Pilt-Ola was also dedicated to fighting reindeer predators, particularly wolves. He was largely successful in eliminating wolves in southern Norway by strategically placing poisoned bait. He borrowed money from both private individuals and “Selskapet for Norges Vel” to buy a herd of domesticated reindeer in Finnmark and establish a reindeer herd in Ryfylke. Half of the animals died on the way south, while he walked all the way home with them. These animals became the origin of the wild reindeer herd in Setesdal-Ryfylke.

Pilt-Ola also dreamed of going to America, but not by boat. He walked through the Soviet Union to Korea and all the way to the Bering Strait, where he faced open water. He walked back the same way he came, and seven years later he was back in Stavanger.

Pilt-Ola was not only a businessman and adventurer, but also a caring and helpful person. He saw opportunities everywhere and had an incredible ability to put his ideas into action. He was a man with visions and an entrepreneurial spirit, and although not all his projects were successful, he had a strong belief that everyone can create a better future.

Johannes og Gjertrud Bakken

Johannes and Gjertrud were siblings who spent their entire lives on the Bakken farm in Lysefjorden. They were the last to maintain the traditional ways of farming that their ancestors had passed down to them, and they were mostly self-sufficient. Johannes was an excellent student who excelled in all subjects, was a thinker, and wrote poetry and stories about his experiences living between the fjord and the mountains.
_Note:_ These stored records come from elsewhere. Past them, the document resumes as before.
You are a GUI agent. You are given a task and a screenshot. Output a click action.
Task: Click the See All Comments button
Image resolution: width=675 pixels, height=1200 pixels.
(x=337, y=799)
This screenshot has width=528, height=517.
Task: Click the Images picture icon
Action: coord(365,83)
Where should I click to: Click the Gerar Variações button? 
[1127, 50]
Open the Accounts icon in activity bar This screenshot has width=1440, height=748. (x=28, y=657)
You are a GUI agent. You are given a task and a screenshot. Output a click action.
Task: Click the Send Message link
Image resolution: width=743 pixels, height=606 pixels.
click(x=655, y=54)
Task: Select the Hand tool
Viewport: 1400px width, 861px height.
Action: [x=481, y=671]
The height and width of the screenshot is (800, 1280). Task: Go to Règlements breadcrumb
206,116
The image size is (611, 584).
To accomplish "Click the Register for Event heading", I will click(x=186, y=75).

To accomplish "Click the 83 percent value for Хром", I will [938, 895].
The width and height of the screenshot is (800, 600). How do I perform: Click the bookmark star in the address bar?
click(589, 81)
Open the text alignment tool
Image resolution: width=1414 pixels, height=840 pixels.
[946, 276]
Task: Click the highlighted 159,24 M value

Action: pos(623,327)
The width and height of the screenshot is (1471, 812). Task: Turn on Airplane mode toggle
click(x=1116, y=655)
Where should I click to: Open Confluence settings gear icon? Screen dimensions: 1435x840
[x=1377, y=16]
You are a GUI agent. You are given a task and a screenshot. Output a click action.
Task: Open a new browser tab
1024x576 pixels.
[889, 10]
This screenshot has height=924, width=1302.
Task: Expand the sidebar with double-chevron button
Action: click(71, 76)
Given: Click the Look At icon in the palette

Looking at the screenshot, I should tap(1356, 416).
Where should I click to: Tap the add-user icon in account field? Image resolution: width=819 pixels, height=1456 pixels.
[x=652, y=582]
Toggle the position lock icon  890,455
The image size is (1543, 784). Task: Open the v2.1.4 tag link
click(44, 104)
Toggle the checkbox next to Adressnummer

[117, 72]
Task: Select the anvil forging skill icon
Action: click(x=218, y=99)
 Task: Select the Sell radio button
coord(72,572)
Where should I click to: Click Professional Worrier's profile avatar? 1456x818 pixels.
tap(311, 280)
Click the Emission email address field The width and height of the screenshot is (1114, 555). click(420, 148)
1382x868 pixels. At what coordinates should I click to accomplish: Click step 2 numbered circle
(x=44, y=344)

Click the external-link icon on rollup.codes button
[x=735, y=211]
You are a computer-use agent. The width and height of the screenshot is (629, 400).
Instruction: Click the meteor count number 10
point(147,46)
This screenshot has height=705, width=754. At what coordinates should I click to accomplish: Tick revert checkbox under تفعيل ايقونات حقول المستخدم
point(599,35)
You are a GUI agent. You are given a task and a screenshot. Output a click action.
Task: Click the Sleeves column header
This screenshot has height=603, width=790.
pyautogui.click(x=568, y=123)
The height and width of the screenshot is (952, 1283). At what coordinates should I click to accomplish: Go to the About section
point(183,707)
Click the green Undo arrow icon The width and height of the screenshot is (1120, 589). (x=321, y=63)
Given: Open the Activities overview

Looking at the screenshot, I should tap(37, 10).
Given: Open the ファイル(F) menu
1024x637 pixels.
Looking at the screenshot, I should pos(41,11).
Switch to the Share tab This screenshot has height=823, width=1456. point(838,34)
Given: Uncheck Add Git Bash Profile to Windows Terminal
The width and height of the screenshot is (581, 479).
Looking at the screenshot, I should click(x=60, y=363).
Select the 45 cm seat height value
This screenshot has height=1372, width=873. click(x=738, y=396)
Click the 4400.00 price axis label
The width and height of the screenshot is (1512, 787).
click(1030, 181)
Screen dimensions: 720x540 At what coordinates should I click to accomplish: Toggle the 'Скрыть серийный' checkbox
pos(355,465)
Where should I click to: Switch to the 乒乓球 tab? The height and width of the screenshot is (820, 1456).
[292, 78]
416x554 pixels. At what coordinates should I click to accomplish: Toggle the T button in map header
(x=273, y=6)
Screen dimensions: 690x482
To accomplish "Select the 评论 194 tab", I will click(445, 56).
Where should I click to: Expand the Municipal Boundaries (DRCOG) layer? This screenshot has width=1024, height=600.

Gjertrud hardly ever left the farm, and although a suitor once offered to take her to America, Johannes destroyed the ticket because he didn’t want to be alone on the farm. They had several farm animals, fished in the fjord, and during the winter, produced crafts.

The farm was known for its hospitality, and old guestbooks indicate that hundreds of people visited every summer. Johannes was a versatile individual who built his own power plant and sawmill in Skurveåna, hunted extensively, was involved in the resistance during World War II, and actively participated in local politics for many years. He also contributed to folk life investigations, ethnological surveys, and the registration of local names for plants. 

Gjertrud passed away in 1962, and Johannes in 1982. The collection of objects accumulated over several generations on the farm now forms an important part of the Forsand rural museum’s collection.

Visit Bratteli & Bakken

The Bratteli farm, located along the north side of Lysefjorden, is known for its steep mountainsides. With a history dating back to the 1600s, Bratteli is an important cultural landscape with a fantastic view of the fjord. Perched 173 meters above Lysefjorden, Bakken farm, boasts a rich history dating back to the late 1700s and was once home to intriguing personalities like Pilt-Ola (Ole Olsen Sangesand) and siblings Johannes and Gjertrud. Today, Stavanger Tourist Association has transformed Bakken into a functional cabin, complete with its wood-fired pizza oven, along the Lysefjorden Rundt Trail.